Liverpool

Rob Hayles bids for bike speed record with ARION1

Rob Hayles and Arion1 Image copyright ULV
Image caption Rob Hayles will ride the two-wheeled bike pod at a Nevada contest in September

Multiple Olympic medallist Rob Hayles will attempt to break the world cycling speed record in September.

Hayles, 42, will join Warwickshire nurse Natasha Morrison and sales executive Ken Buckley, from Reading, in a bid backed by University of Liverpool engineering students.

They will challenge the male and female records at the World Human Power Speed Challenge (WHPSC) in Nevada in the US.

Hayles said he was "delighted" to have been selected from 35 candidates.

"The testing was rigorous and I can't wait to start putting into practice the specialist training," he added.

Hayles, who retired from professional cycling in 2011, has won two World Championship titles along with three Olympic medals at Sydney and Athens.

Image copyright ULV
Image caption Hayles described the selection process as "rigorous"

All three riders will individually attempt the record on a bike - or velocipede - known as ARION1, lying back in a recumbent position.

Portsmouth-born Hayles and Buckley will aim to cycle faster than the current male land speed record of 83.13mph (134 km/h), while Morrison will try to break the female record of 75.69mph (122 km/h).
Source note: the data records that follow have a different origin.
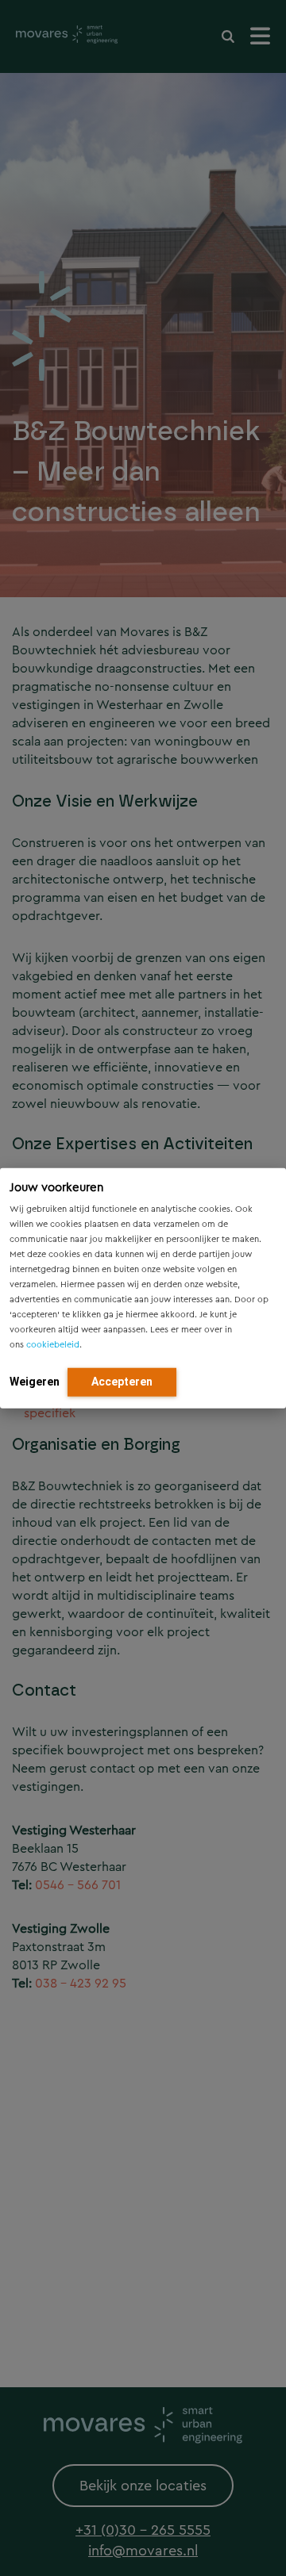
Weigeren (35, 1380)
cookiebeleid (52, 1344)
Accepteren (122, 1380)
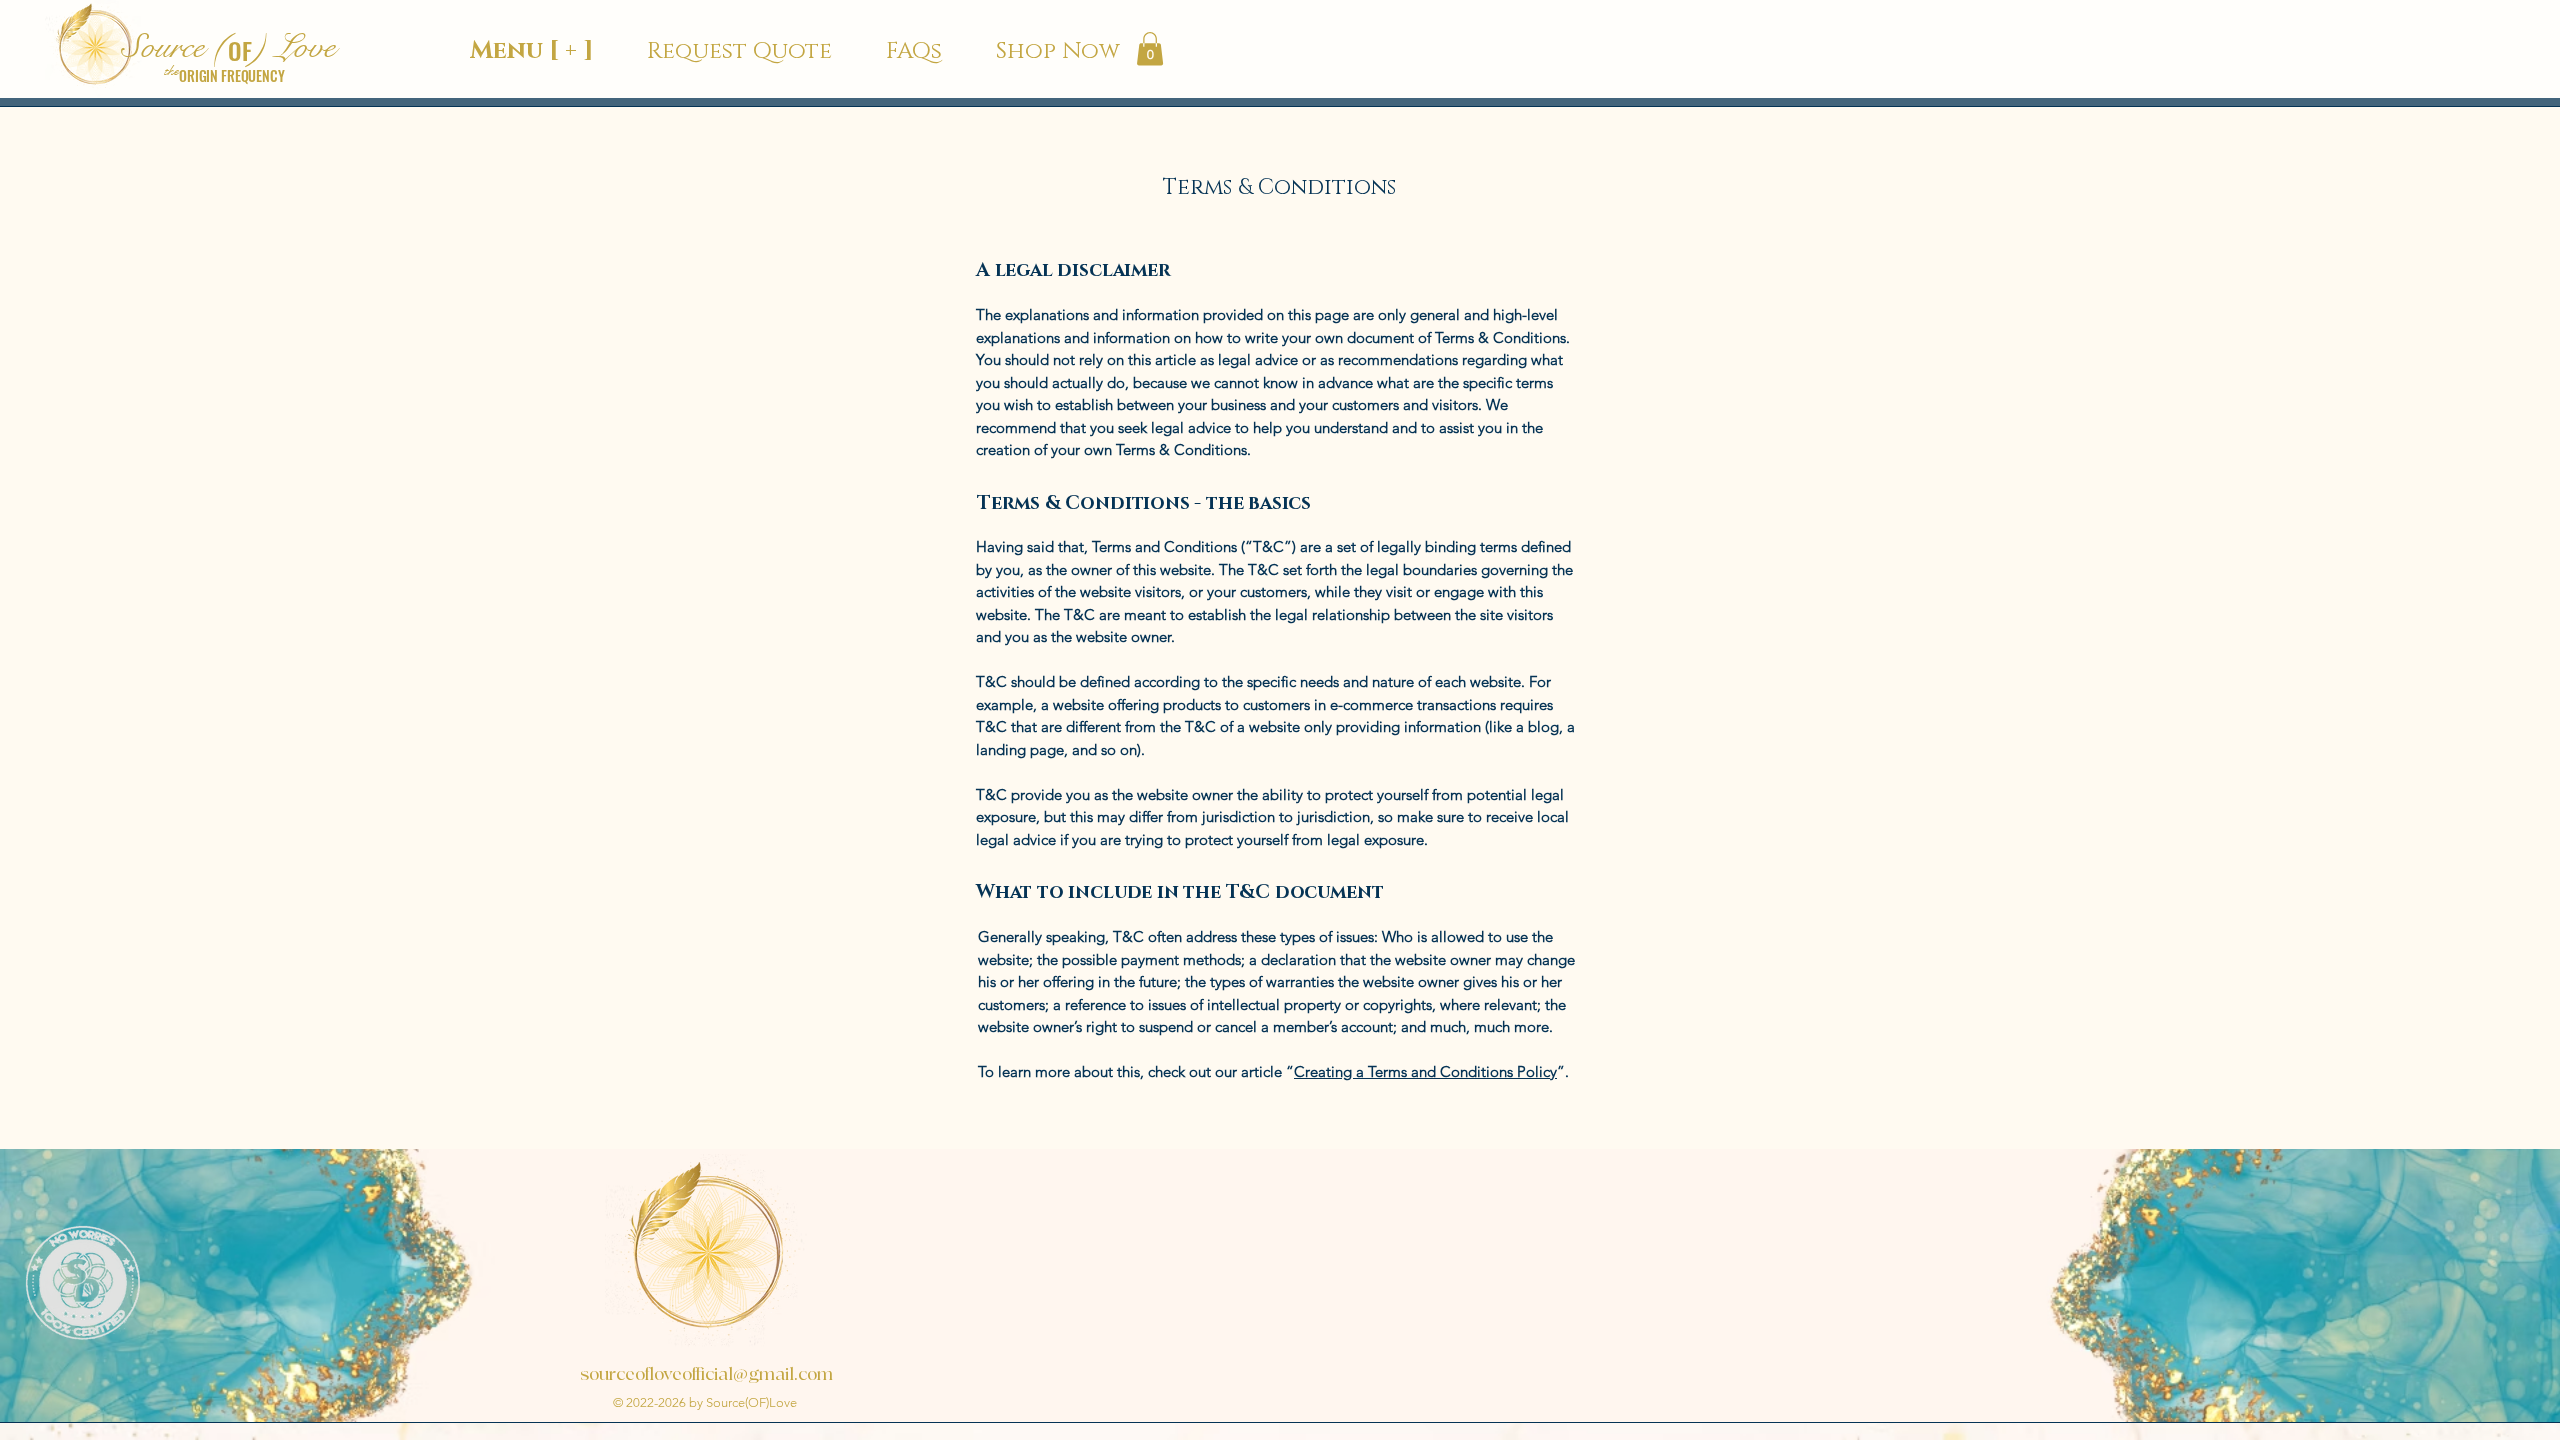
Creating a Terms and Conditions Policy (1425, 1071)
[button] (1150, 48)
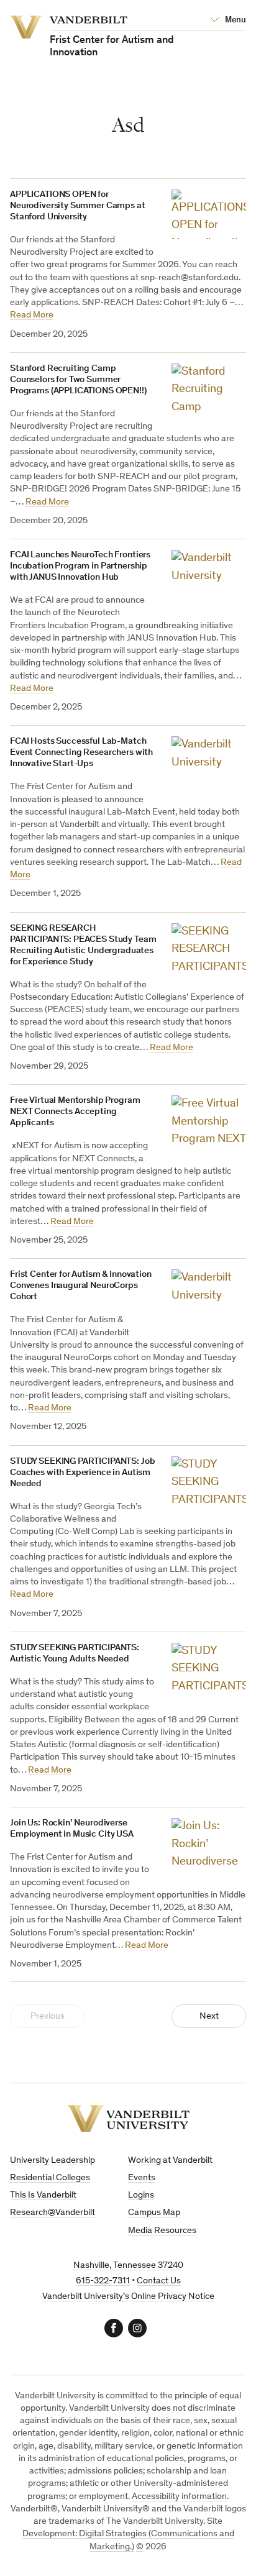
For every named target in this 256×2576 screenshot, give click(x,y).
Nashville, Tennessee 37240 (128, 2265)
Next (209, 2016)
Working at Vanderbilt (170, 2160)
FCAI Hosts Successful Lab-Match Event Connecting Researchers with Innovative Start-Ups (81, 753)
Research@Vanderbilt (52, 2212)
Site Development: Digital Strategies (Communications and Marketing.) (128, 2534)
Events (141, 2178)
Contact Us (159, 2281)
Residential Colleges (50, 2178)
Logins (141, 2195)
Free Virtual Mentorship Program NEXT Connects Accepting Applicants (75, 1112)
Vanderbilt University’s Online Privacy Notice (128, 2296)
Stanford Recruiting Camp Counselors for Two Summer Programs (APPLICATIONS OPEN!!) (78, 380)
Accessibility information (179, 2496)
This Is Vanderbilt (43, 2195)
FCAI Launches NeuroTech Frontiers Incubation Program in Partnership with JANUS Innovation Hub (80, 566)
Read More (31, 315)
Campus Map (154, 2212)
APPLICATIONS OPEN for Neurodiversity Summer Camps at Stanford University (77, 206)
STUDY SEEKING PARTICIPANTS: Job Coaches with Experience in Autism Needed (82, 1473)
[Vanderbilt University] (128, 2118)
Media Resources (162, 2231)
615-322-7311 (103, 2281)
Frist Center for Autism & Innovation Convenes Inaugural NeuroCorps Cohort (81, 1286)
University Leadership (52, 2160)
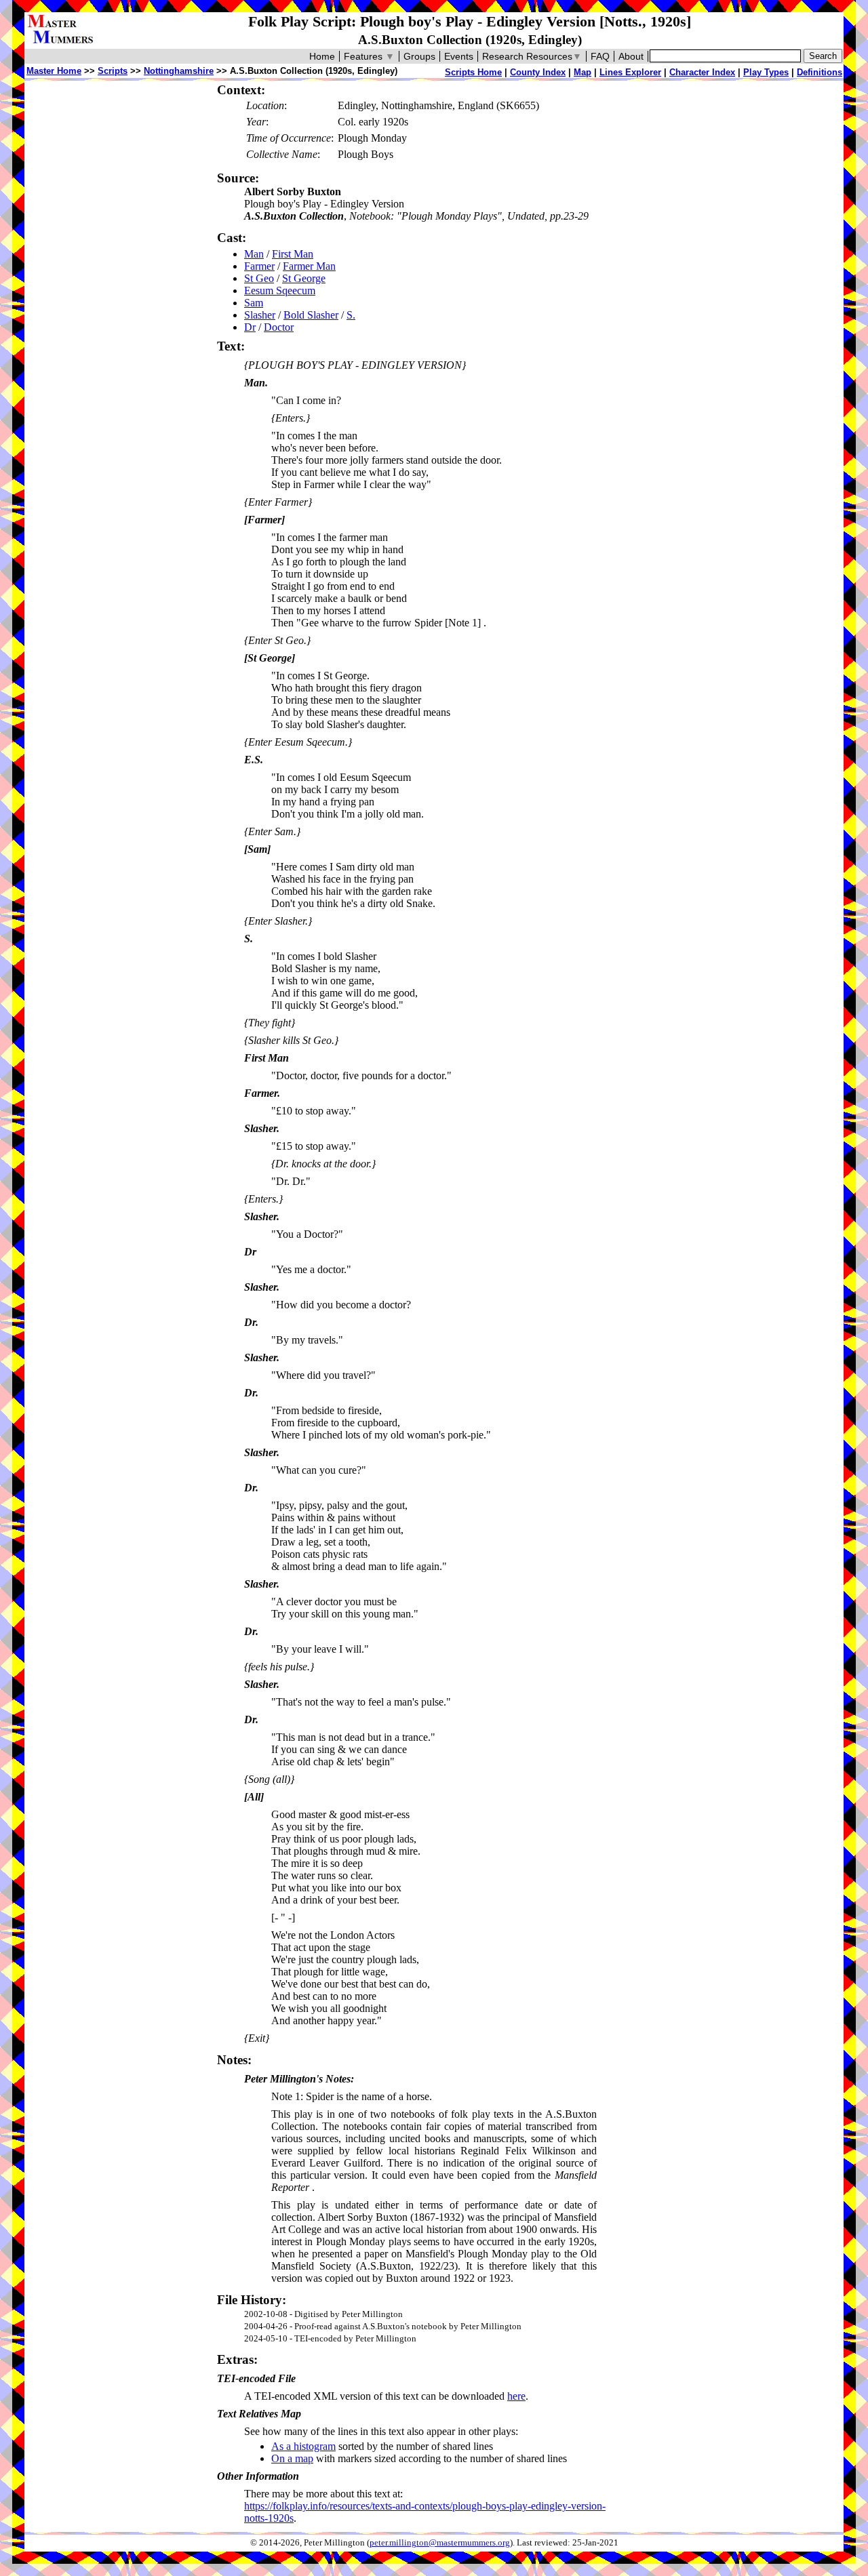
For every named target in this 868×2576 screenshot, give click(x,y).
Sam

To put this into context, the world's top cyclists hit a peak speed of around 60mph (100 km/h) on mountain descents in the Tour de France.

Despite the triumphs of British cycling in recent years, the UK has never held the record for the fastest bike.

However the latest bid follows an unprecedented collaboration from Liverpool's three universities.

Patrick Harper, lead ergonomics engineer at the University of Liverpool Velocipede Team (ULV), said: "Everything feels like it is falling into place. We've spent a long time planning the project, putting the structure in place and testing for the best riders."

Former world cycling champion Graeme Obree, often called the Flying Scotsman, has also built a bike to help his son Jamie break his own 2013 record for a rider in the prone position at the September contest.